The motor neuron m6A repertoire governs neuronal homeostasis and FTO inhibition mitigates ALS symptom manifestation
Dr. Chen, Jun-An - April, 2025
Amyotrophic lateral sclerosis (ALS) is a swiftly progressive and fatal neurodegenerative ailment marked by the degenerative motor neurons (MNs). Why MNs are specifically susceptible in predominantly sporadic cases remains enigmatic. Here, we demonstrated N6-methyladenosine (m6A), an RNA modification catalyzed by the METTL3/METTL14 methyltransferase complex, as a pivotal contributor to ALS pathogenesis. By conditional knockout Mettl14 in murine MNs, we recapitulate almost the full spectrum of ALS disease characteristics. Mechanistically, pervasive m6A hypomethylation triggers dysregulated expression of high-risk genes associated with ALS and an unforeseen reduction of chromatin accessibility in MNs. Additionally, we observed diminished m6A levels in induced pluripotent stem cell derived MNs (iPSC~MNs) from familial and sporadic ALS patients. Restoring m6A equilibrium via a small molecule or gene therapy significantly preserves MNs from degeneration and mitigates motor impairments in ALS iPSC~MNs and murine models. Our study presents a substantial stride towards identifying pioneering efficacious ALS therapies via RNA modifications.
Breakthrough in ALS Research: Homeostasis m6A RNA Modification Opens New Opportunities for ALS Treatment and Biomarkers
The research team led by Dr. Jun-An Chen’s group at the Institute of Molecular Biology, Academia Sinica, has achieved a significant breakthrough in studying Amyotrophic Lateral Sclerosis (ALS) disease. The team discovered that m6A methylation enzymes (Mettl3 and Mettl14) are significantly reduced in human ALS-induced pluripotent stem cell-differentiated motor neurons (iPSC~MNs). This chemical tag acts like a switch on RNA molecules, controlling the accurate transmission of genetic information. When this homeostasis is disrupted, motor neurons age and die. Further experiments demonstrated that specifically knocking out Mettl14 in mouse motor neurons or reducing m6A methylation levels in iPSC~MNs induces neurodegenerative symptoms resembling ALS. By integrating Oxford Nanopore third-generation direct RNA sequencing and 10x Genomics single-nuclei multiomic sequencing, the team not only identified ALS high-risk factors associated with m6A methylation but also found that chromatin remodeling and abnormal histone modifications, triggered by hypomethylation of m6A may be key pathogenic mechanisms in ALS. More excitingly, Dr. Chen’s team further validated that restoring the m6A methylation levels through small-molecule drugs or intrathecal injection delivery in the ALS mouse spinal cord. Both methods significantly increased m6A levels, effectively slowed motor neuron degeneration, improved motor function in animals, and extended the lifespan of ALS mice. This research, published in Nature Communications, provides a new direction for future ALS drug development.
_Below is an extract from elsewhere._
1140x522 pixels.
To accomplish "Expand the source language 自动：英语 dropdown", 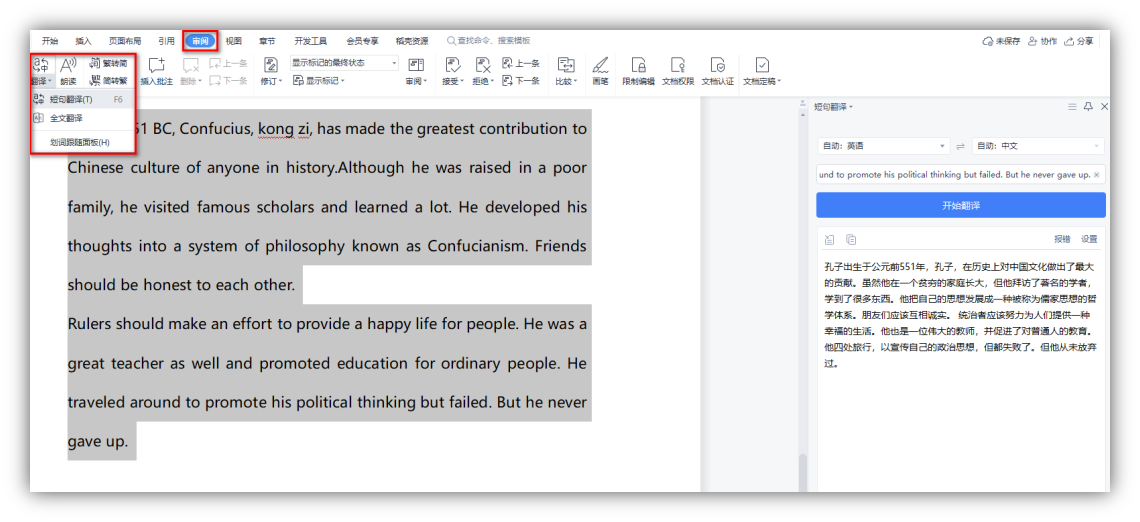I will pyautogui.click(x=882, y=146).
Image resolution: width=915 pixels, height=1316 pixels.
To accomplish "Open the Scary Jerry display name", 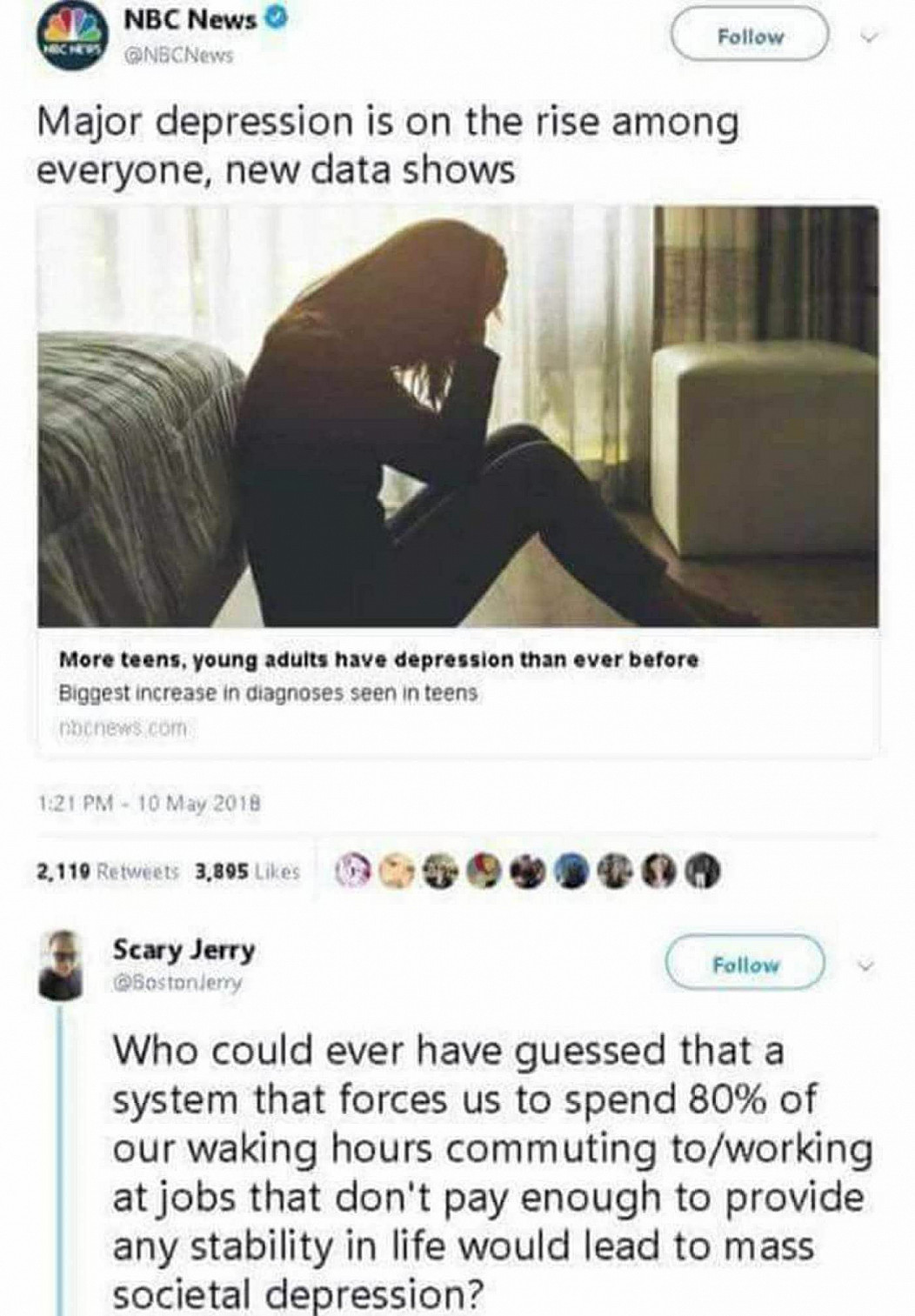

ALS is a progressive neurodegenerative disease with mostly unknown causes and no current cure. While the 2014 global "Ice Bucket Challenge" raised public awareness, it did not lead to fundamental treatments. Now, by regulating the chemical modification of m6A on RNA, Chen’s team has opened new opportunities for treatment and early diagnosis. This strategy demonstrated significant therapeutic effects in a safe and effective m6A-modulating drug, paving a new path for ALS drug development and offering substantial contributions in the ALS field.
The first author of this paper is Dr. Ya-Ping Yen, a postdoctoral researcher at the Institute of Molecular Biology, Academia Sinica. Co-authors include Ting-Hsiang Lung, a master’s student from National Central University, and several research assistants. The research was funded by Academia Sinica, the National Science and Technology Council, the National Health Research Institutes, and the National Biotechnology Research Park.
The study “The Motor Neuron m6A Repertoire Governs Neuronal Homeostasis and FTO Inhibition Mitigates ALS Symptom Manifestation” has been published in Nature Communications.